==== Source passage

[Rocks-Discuss] 2 compute nodes require a password for ssh

538 views
Skip to first unread message

Jonathan Gough

unread,
Oct 16, 2008, 10:19:09 AM10/16/08
to Discussion of Rocks Clusters
Dear rocks admins,

2 nodes that have never given me problems whatsoever stopped letting me ssh
in. I didn't realize this until the nodes stopped accepting Jobs from PBS.


Things I have tried:

rocks sync users
I shutdown both nodes and restarted - synced again.

still nothing. any ideas?

--
Jonathan D. Gough
Assistant Professor
Department of Chemistry and Biochemistry
Long Island University, Brooklyn
-------------- next part --------------
An HTML attachment was scrubbed...
URL: https://lists.sdsc.edu/pipermail/npaci-rocks-discussion/attachments/20081016/626a5b43/attachment.html

Jeremy Mann

unread,
Oct 16, 2008, 10:24:56 AM10/16/08
to Discussion of Rocks Clusters
Jonathon, check to see if the /home directory is being automounted on
those 2 nodes.

--
Jeremy Mann
jer...@biochem.uthscsa.edu

University of Texas Health Science Center
Bioinformatics Core Facility
http://www.bioinformatics.uthscsa.edu
Phone: (210) 567-2672

Jonathan Gough

unread,
Oct 16, 2008, 10:51:20 AM10/16/08
to Discussion of Rocks Clusters
home directory is not mounting. that is for sure.

========
==== Dataset excerpt

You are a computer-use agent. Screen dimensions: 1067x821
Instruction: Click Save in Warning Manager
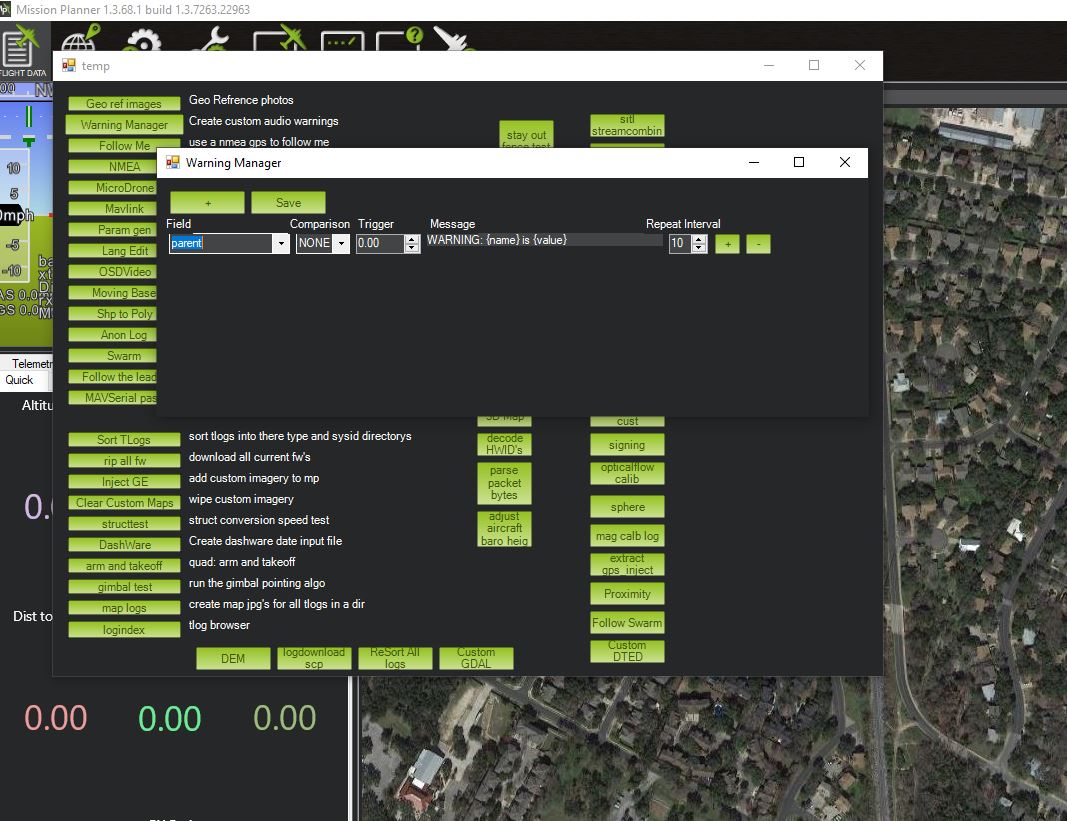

========

→ What you will do
(1) Summarize the thread about the Rocks compute nodes in two sentences.
(2) Carry the thread about the Rocks compute nodes forward from its last message.
The listing was drawn from a different source than the thread about the Rocks compute nodes.

→ Results of the exercise
(1) Jonathan Gough reports that two compute nodes that had never given him trouble stopped letting him ssh in, which he noticed only when they stopped accepting jobs from PBS, and that running rocks sync users and restarting both nodes did not help. Jeremy Mann suggests checking whether the /home directory is being automounted on those two nodes, and Gough replies that the home directory is definitely not mounting.

(2)
--
Jonathan D. Gough
Assistant Professor
Department of Chemistry and Biochemistry
Long Island University, Brooklyn
-------------- next part --------------
An HTML attachment was scrubbed...

URL: https://lists.sdsc.edu/pipermail/npaci-rocks-discussion/attachments/20081016/c6adbf1d/attachment.html

Paul Kopec

unread,
Oct 16, 2008, 10:52:05 AM10/16/08
to Discussion of Rocks Clusters
Make sure /home (any user) is NOT mounted on the frontend before you
execute rocks sync users.
i.e. umount /home/<user> first

I can't remember if this applies to /share/apps as well. Better
umount that as well before issuing rocks sync users.

At least that is what I do in ROCKS 4.3. :)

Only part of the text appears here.